Some notes on Larry Meath in Love on the Dole.

 

3-2-2 134

Narkey tries to scare Larry from seeing Sally:

‘Referrin’… referrin’..in rising tones: ‘Ach. The bloody edge you put on makes me sick…Who the ‘ell d’ y’ think y’are?’

The working class Narkey is drawing attention to the fact that Larry does not speak like the other characters; has he, by educating himself, alienated himself from the very class to which he pays allegiance?

 

-139

Sally, too,  sees him as other- ‘ attired in brightness as  a man inspired.’ She feels inferior: ’What had she to give? Who was she? Sal Hardcastle, an insignificant weaver at Marlowe’s cotton mills.’ Larry, by contrast, is clearly seen here as an intellectual.

 

-140

Larry sees 45/- a week as poverty , ‘ a life of doing without the things that make life worthwhile.’

She finds him incomprehensible: ‘what did he mean by that? And by all his other incomprenhensible talk which he uttered when addressing crowds at street corners?’

Perhaps her own (in this context less than politically correct) aspirations lead her to the paradoxical though, ‘She wished him an ordinary type whilst preserving his extraordinary qualities.’

 

-142

She begins to understand her situation through a process  of analytical  thought which we assume is generally foreign to her, but blocks this as the conclusions are too depressing and fatalistic: “‘ I want Larry….’she defied herself.”

WHAT YOU ARE ASKED TO DO - From the notes on Larry Meath, transcribe the part from "Narkey tries to" up to and including "as an intellectual.".

Data for locating words and elements -
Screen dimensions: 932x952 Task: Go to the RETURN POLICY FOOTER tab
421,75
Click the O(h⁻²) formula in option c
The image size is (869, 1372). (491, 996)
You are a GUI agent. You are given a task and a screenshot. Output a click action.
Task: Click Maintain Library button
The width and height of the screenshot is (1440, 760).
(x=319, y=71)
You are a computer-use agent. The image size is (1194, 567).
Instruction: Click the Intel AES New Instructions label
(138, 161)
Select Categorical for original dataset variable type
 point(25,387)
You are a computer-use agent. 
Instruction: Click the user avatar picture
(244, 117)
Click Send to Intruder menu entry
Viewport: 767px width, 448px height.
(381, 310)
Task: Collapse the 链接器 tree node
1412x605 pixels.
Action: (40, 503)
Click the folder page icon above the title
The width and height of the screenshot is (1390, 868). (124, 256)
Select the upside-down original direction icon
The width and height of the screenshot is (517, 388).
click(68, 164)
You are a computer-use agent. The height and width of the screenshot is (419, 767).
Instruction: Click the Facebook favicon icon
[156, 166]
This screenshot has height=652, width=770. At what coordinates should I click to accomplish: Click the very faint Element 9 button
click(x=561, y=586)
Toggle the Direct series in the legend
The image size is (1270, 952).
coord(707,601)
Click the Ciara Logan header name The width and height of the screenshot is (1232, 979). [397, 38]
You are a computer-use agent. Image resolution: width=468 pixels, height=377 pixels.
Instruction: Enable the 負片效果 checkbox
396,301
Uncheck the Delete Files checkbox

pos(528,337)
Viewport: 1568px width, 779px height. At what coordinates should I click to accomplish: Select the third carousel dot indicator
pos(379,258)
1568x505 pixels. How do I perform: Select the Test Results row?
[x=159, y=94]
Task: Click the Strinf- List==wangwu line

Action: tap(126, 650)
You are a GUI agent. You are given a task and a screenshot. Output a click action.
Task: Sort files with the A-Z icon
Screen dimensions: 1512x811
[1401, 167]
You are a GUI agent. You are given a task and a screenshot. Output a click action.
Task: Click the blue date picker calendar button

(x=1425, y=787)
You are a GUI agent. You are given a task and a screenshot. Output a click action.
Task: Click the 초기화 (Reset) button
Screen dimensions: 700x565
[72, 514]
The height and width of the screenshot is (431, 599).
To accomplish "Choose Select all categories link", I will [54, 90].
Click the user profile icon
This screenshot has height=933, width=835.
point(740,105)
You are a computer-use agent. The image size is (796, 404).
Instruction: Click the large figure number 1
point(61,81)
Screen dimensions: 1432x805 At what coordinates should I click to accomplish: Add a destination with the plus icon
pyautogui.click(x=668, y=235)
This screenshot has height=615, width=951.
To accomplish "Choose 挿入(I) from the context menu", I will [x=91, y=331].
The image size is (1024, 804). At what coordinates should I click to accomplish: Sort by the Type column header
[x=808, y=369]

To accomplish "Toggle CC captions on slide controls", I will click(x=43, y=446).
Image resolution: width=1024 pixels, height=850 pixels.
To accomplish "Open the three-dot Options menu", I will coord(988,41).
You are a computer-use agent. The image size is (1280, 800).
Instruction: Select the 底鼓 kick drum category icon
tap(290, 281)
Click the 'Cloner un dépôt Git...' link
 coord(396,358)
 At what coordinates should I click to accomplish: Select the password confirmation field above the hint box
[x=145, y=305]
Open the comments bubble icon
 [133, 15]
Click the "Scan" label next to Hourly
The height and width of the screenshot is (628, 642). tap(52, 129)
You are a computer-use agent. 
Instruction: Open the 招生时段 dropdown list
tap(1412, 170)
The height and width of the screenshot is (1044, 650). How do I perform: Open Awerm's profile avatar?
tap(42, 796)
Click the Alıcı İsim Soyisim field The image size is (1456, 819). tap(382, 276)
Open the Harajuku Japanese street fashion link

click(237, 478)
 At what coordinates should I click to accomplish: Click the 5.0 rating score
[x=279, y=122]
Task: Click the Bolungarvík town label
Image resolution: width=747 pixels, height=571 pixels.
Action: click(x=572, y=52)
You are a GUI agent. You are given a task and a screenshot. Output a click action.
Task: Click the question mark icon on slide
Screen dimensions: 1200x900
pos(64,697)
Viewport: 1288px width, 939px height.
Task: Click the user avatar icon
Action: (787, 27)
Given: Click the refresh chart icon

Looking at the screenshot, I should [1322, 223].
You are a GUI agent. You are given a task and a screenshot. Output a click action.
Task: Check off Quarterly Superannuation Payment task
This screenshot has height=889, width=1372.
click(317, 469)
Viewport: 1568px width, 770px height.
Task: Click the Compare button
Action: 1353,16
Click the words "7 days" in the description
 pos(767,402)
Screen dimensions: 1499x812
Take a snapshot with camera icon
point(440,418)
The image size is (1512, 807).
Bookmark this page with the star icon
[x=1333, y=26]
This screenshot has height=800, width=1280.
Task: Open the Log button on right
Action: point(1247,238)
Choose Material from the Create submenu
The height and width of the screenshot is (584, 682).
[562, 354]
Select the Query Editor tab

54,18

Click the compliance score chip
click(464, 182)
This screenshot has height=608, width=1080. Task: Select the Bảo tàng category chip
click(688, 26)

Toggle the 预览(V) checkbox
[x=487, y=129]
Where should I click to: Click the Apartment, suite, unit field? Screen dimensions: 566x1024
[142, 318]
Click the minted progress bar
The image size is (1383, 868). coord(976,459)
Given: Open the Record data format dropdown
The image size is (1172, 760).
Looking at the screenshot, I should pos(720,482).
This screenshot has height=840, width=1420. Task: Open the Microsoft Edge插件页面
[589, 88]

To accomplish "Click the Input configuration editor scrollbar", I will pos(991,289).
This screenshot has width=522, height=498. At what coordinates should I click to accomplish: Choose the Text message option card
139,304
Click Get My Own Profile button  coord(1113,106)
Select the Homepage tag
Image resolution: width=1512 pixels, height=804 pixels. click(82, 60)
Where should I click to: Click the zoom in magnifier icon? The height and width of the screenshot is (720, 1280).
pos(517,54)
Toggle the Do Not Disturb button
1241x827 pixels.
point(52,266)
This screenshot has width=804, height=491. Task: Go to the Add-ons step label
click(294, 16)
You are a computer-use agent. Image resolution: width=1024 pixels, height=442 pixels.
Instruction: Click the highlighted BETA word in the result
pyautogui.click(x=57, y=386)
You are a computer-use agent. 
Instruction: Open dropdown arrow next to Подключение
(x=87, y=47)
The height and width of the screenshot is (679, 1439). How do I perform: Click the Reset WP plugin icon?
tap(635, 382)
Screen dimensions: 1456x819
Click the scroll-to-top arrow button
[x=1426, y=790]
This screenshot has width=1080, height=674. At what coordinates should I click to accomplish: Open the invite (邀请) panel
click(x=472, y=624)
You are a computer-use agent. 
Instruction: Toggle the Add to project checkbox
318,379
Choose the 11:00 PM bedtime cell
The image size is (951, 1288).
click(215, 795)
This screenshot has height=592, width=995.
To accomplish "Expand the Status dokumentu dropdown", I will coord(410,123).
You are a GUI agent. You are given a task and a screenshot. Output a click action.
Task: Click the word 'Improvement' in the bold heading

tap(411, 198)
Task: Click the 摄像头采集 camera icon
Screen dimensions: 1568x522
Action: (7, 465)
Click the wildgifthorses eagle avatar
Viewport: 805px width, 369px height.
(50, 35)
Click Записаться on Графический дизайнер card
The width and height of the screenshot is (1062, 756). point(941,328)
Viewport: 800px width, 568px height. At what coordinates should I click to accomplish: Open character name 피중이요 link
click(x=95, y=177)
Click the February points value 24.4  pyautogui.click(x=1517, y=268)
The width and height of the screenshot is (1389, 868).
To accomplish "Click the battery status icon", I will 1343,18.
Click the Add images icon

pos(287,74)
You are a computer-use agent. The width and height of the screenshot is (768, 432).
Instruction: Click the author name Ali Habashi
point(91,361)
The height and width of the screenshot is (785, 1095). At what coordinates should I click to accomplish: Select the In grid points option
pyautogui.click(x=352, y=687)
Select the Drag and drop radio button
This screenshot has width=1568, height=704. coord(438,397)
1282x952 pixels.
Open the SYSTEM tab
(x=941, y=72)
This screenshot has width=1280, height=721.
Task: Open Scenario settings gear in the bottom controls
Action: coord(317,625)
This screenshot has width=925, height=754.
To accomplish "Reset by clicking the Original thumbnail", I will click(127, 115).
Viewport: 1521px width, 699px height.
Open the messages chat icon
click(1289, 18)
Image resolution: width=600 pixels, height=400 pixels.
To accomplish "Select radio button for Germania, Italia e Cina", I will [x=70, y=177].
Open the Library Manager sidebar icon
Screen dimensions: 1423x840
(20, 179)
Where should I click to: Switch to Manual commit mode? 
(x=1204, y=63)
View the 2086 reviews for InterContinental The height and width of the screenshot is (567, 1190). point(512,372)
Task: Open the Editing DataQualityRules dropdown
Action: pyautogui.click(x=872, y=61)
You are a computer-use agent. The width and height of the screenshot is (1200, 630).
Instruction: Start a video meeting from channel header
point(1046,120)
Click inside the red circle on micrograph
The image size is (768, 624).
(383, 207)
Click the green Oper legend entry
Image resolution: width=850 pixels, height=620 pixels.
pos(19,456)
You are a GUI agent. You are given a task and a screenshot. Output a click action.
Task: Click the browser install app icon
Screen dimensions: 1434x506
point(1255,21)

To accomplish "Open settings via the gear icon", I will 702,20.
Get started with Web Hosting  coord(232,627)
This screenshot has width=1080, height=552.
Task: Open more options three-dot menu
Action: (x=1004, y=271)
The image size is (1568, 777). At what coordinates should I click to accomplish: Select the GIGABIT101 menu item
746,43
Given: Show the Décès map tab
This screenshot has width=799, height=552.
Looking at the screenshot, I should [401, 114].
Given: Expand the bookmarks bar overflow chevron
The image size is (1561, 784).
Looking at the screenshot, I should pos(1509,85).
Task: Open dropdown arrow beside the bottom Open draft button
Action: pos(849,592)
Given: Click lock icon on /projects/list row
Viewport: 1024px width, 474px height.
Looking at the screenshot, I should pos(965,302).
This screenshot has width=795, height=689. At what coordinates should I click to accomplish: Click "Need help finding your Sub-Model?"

SOLUTION TO THIS EXERCISE -
Narkey tries to scare Larry from seeing Sally:

‘Referrin’… referrin’..in rising tones: ‘Ach. The bloody edge you put on makes me sick…Who the ‘ell d’ y’ think y’are?’

The working class Narkey is drawing attention to the fact that Larry does not speak like the other characters; has he, by educating himself, alienated himself from the very class to which he pays allegiance?

 

-139

Sally, too,  sees him as other- ‘ attired in brightness as  a man inspired.’ She feels inferior: ’What had she to give? Who was she? Sal Hardcastle, an insignificant weaver at Marlowe’s cotton mills.’ Larry, by contrast, is clearly seen here as an intellectual.